Van filet naar vissenkop
De drempel om zelf vis klaar te maken is nog best hoog. Dat geldt zeker als het om de 'hele' vis gaat. Een fileetje kan iedereen wel bakken, en een rondvis in de oven is ook niet zo ingewikkeld, maar een platvis aan de graat wordt al lastiger. In Modern Farmer gaat Andrew Tsui echter nog een stap verder. Hij houdt een pleidooi voor het bereiden van dat stuk dat eigenlijk iedereen meteen weggooit (tenzij je je eigen visbouilon gaat trekken en ook de graten en vinnen gebruikt): de kop. Ja, de kop, waarvan het neusje van de zalm, het wangetje van de forel en niet de vergeten de kabeljauwwangetjes zulke heerlijke delicatessen blijken te zijn.

Veel vlees voor weinig geld
Waarom de vissenkop? Omdat er relatief veel vlees aan zit. Vooral in de zogeheten 'kraag', in de wangen en bovenop het voorhoofd van de vis zitten heerlijke, smaakrijke stukjes vlees. Gooi je de kop weg, doe je jezelf zowel qua prijs als qua smaak tekort.

Je moet wel zeker weten dat je vissenkop vers is. Tsui legt daarom uit hoe hij daarbij te werk gaat. Hij deelt vis in in twee categorieën: vers (minder dan 48 uur geleden gevangen) en niet vers (ouder dan 48 uur of bevroren). Hoewel je beide kunt eten - mits aan de juiste voorwaarden van koeling voldaan - moet je voor het echte vissenkopgenieten toch een verse kop bemachtigen. Bij de meeste visboeren is dat niet moeilijk. Bovendien is het niet duur: de meeste mensen, zelfs vissers, gooien de koppen weg. Dom!
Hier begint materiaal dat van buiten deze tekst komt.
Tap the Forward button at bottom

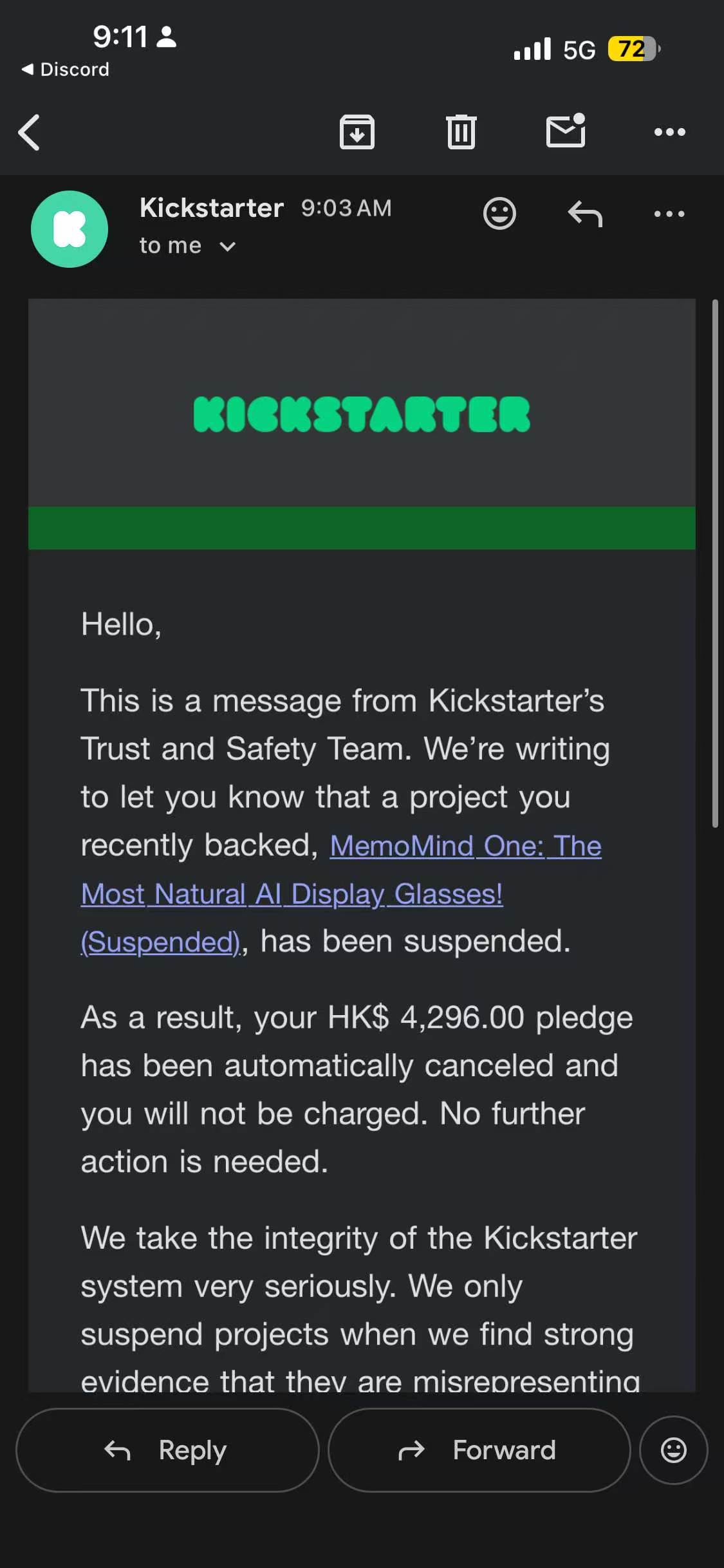(x=479, y=1450)
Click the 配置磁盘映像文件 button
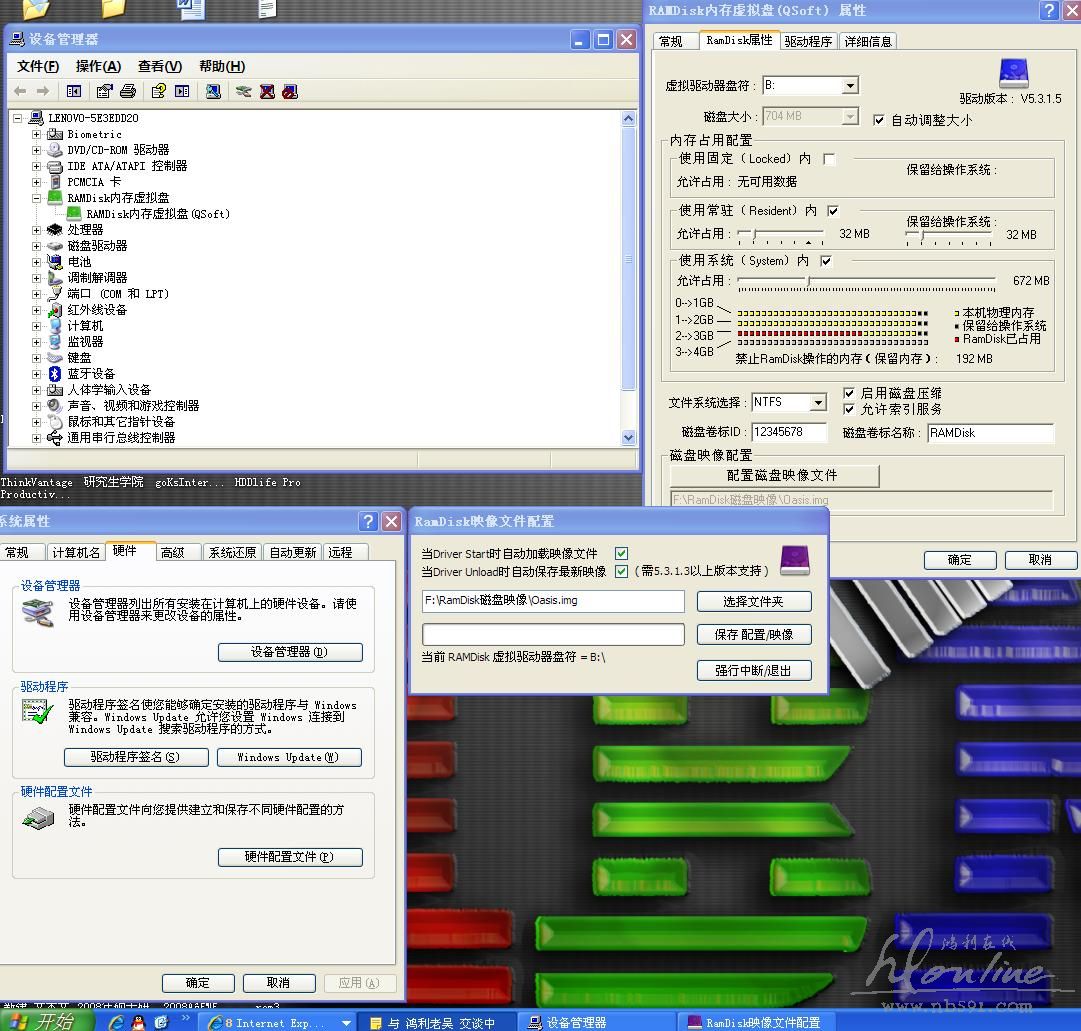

Helder oog en rode kieuwen
Hoe herken je een echt verse vis? In de eerste plaats kijk je naar de ogen: heldere, uitpuilende ogen horen bij een verse vis. Met het verstrijken van de tijd worden de ogen troebel en droog en zinken ze in de oogkas terug. Check vervolgens de kieuwen. Bij een verse vis zijn ze helderrood, maar hoe ouder de vis, hoe bruiner de kieuwen. Onderhandel vervolgens met de visboer. Misschien geeft hij je de koppen wel gewoon mee, of anders betaal je - letterlijk - een paar centen, terwijl de filets en mootjes voor flink wat euro's gaan. En daar kun je niet eens aan zien hoe oud ze al zijn.

Grote koppen
Van grote vissenkoppen kun je meestal wel het hoofdbestanddeel van een maaltijd maken. Grote koppen van bijvoorbeeld zalm, gestreepte zeebaars, grouper of tonijn hebben een behoorlijke 'kraag'. Als je de kop van de vis afsnijdt, doe je dat vrijwel altijd in een rechte lijn net achter de borstvinnen. Dan blijven er tussen de borstvinnen en het kieuwdeksel een paar lekker dikke stukken vlees zitten. Die stukken kunnen apart losgesneden worden van de rest van de kop, gewassen en vervolgens bijvoorbeeld op de barbecue gelegd worden. Omdat ze veel samenhangender zijn dan een visfilet gaat dat prima. Andere bereidingswijzen: onder de grill, gestoomd (met een Oosterse saus), of een uurtje in de oven, en dan gewoon op een bord gezet zodat iedereen ervan kan plukken. Met een beetje pesto en met olijfolie besprenkelde cherry-tomaatjes.

Kleine koppen
De kleinere vissenkoppen zijn perfect voor bouillon en fond voor soupen en sauzen. Tsui laat ze met kruiden en wijn zoetjesaan inkoken en zeeft ze om ze als basis of smaakverrijker te gebruiken bij clam chowders, vissoep, curry's en tomatensauzen. Minder spectaculair om te zien, maar wel minstens even lekker.

Gewoon eens proberen
Tsui realiseert zich dat niet iedereen dol zal zijn op een vissenkop op zijn of haar bord. We eten eerst immers met onze ogen - en hoewel de gezichtsuitdrukking van een vis redelijk neutraal is, moet je je misschien toch wel even over iets heen zetten. Tsui kan je maar één ding aanraden: probeer het gewoon eens. Begin anders met de kleine kopjes die in de bouillon verdwijnen. Werk vandaaruit naar de smaakexplosie van, bijvoorbeeld:

Zalmkraag op de Barbecue met Citroen Teriyaki Glazuur

Ingrediënten:
- twee verse zalmkragen (1 grote zalmkop, er zit een kraag aan iedere kant)
- Citroen Teriyaki glazuur:
- 125 ml sojasaus
- 1 'knol' verse geraspte gember
- 1 geraspt teentje knoflook
- 2 eetlepels droge sake
- 2 eetlepels mirin
- 3 eetlepels bruine suiker
- 1 citroen, in plakjes van 0,5 cm

Bereiding:
1. Doe de sojasaus, gember, knoflook, mirin, citroenschijfjes en bruine suiker in een steelpannetje en breng aan de kook
2. Zet het vuur laag en laat tot de helft inkoken, giet door een zeef
3. Kwast de zalmkragen in met het teriyaki-glazuur, leg ze op de barbecue met het vel aan de onderkant en laat ze 5 minuten garen
4. Draai de kragen om, smeer ze opnieuw in met het teriyaki-glazuur en laat ze nog 5 minuten op de barbecue. Garneer met verse citroenpartjes.